-- start Passage --

Regarding Fuzzers: Black box, security testing tools
Software security testing with fuzzers
Unlike most dynamic application security testing tools, black box fuzzers do not look for certain attack signatures or attempt to locate known vulnerabilities in products, but rather deliver the widest possible range of unexpected input in order to uncover new and unknown vulnerabilities in network products.
When you need more than vulnerability management and scanning assessment, fuzzing is used either during the development process (in the QA phase) to automatically discover the security holes that still remain in the product, allowing the developer to fix those vulnerabilities before the product is shipped, or as a product certification solution to test applications and devices before acceptance.
Beyond Security’s beSTORM is an automated fuzzer tool, programmed to make an exhaustive search of all possible input combinations in order to test the product for weaknesses, subtle as they may be. Of course, attempting to cover all theoretical input combinations to the program is not practically possible for any non-trivial product. Therefore beSTORM is equipped with prioritization algorithms to enable complete coverage of all inputs that are likely to ‘trigger’ a security hole, all within a reasonable time frame.
These algorithms stem from Beyond Security’s experience and knowledge, accumulated during years of performing manual product audits in search of security holes, and from the Company’s 14 years of research in documenting over 15,500 security vulnerabilities that are posted at SecuriTeam.com – one of the largest security databases on the Internet.

-- end Passage --
-- start Information shown --

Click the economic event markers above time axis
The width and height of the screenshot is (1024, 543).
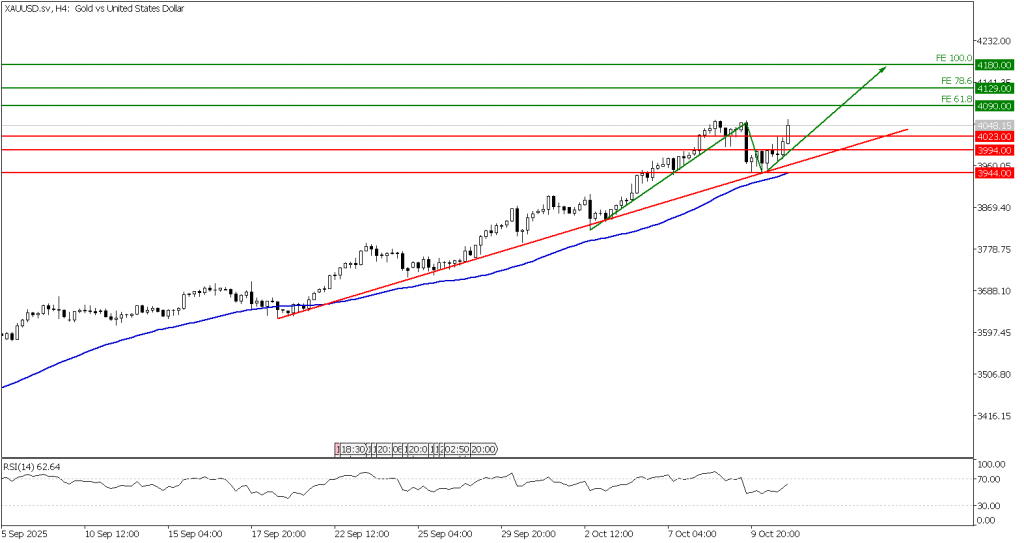click(417, 450)
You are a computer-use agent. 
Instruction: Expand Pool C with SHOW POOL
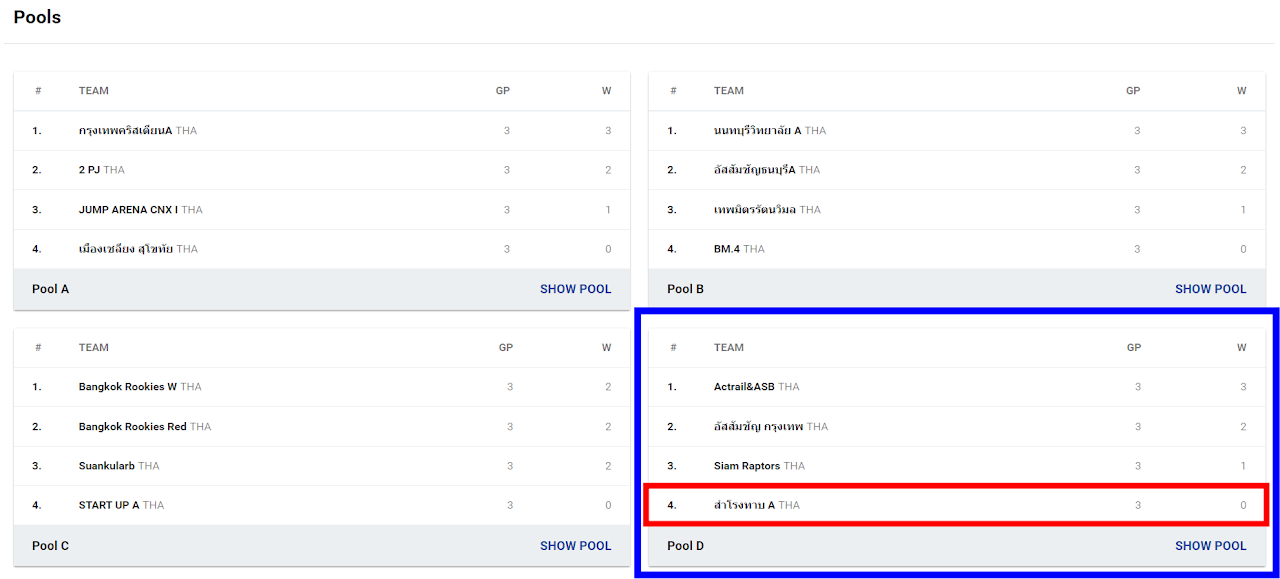[575, 546]
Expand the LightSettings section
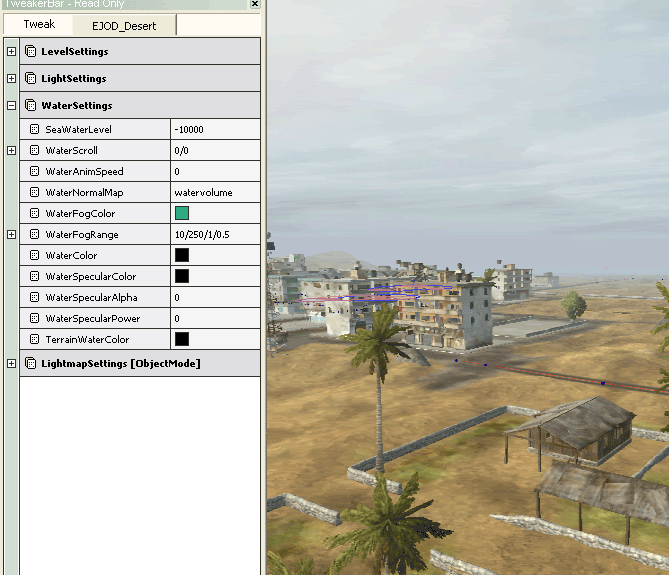 click(11, 78)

-- end Information shown --

> _What this task involves_
In the text on fuzzers, how many security vulnerabilities has Beyond Security documented?

> _Solved problem_
Over 15,500 security vulnerabilities.